*PROBLEM STATEMENT*
Your job is to reproduce all of the data exactly.
==========
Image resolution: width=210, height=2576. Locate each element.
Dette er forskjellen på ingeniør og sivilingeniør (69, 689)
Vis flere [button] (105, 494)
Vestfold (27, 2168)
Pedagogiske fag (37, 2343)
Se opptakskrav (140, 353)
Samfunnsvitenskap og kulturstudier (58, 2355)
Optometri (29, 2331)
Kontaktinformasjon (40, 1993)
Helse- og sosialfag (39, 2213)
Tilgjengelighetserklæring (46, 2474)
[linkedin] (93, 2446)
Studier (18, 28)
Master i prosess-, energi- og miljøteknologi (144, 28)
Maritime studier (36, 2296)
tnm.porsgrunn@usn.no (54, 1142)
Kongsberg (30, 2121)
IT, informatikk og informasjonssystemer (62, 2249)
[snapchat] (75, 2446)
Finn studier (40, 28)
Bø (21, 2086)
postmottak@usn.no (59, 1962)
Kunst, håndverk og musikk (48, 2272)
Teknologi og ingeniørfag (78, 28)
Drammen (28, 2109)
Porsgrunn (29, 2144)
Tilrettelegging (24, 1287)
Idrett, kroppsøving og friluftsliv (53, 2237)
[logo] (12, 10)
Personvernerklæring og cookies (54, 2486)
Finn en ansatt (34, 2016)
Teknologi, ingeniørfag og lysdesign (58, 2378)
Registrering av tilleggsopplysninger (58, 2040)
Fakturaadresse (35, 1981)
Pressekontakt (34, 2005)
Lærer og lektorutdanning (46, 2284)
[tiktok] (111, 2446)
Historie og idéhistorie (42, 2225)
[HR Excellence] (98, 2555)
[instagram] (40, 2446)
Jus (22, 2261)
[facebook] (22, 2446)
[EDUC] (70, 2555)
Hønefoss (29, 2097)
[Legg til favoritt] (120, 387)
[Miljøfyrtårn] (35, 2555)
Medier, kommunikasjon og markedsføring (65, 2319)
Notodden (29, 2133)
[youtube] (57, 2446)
==========
*EXERCISE SOLUTION*
Image resolution: width=210, height=2576. Locate each element.
Dette er forskjellen på ingeniør og sivilingeniør (69, 689)
Vis flere [button] (105, 494)
Vestfold (27, 2168)
Pedagogiske fag (37, 2343)
Se opptakskrav (140, 353)
Samfunnsvitenskap og kulturstudier (58, 2355)
Optometri (29, 2331)
Kontaktinformasjon (40, 1993)
Helse- og sosialfag (39, 2213)
Tilgjengelighetserklæring (46, 2474)
[linkedin] (93, 2446)
Studier (18, 28)
Master i prosess-, energi- og miljøteknologi (144, 28)
Maritime studier (36, 2296)
tnm.porsgrunn@usn.no (54, 1142)
Kongsberg (30, 2121)
IT, informatikk og informasjonssystemer (62, 2249)
[snapchat] (75, 2446)
Finn studier (40, 28)
Bø (21, 2086)
postmottak@usn.no (59, 1962)
Kunst, håndverk og musikk (48, 2272)
Teknologi og ingeniørfag (78, 28)
Drammen (28, 2109)
Porsgrunn (29, 2144)
Tilrettelegging (24, 1287)
Idrett, kroppsøving og friluftsliv (53, 2237)
[logo] (12, 10)
Personvernerklæring og cookies (54, 2486)
Finn en ansatt (34, 2016)
Teknologi, ingeniørfag og lysdesign (58, 2378)
Registrering av tilleggsopplysninger (58, 2040)
Fakturaadresse (35, 1981)
Pressekontakt (34, 2005)
Lærer og lektorutdanning (46, 2284)
[tiktok] (111, 2446)
Historie og idéhistorie (42, 2225)
[HR Excellence] (98, 2555)
[instagram] (40, 2446)
Jus (22, 2261)
[facebook] (22, 2446)
[EDUC] (70, 2555)
Hønefoss (29, 2097)
[Legg til favoritt] (120, 387)
[Miljøfyrtårn] (35, 2555)
Medier, kommunikasjon og markedsføring (65, 2319)
Notodden (29, 2133)
[youtube] (57, 2446)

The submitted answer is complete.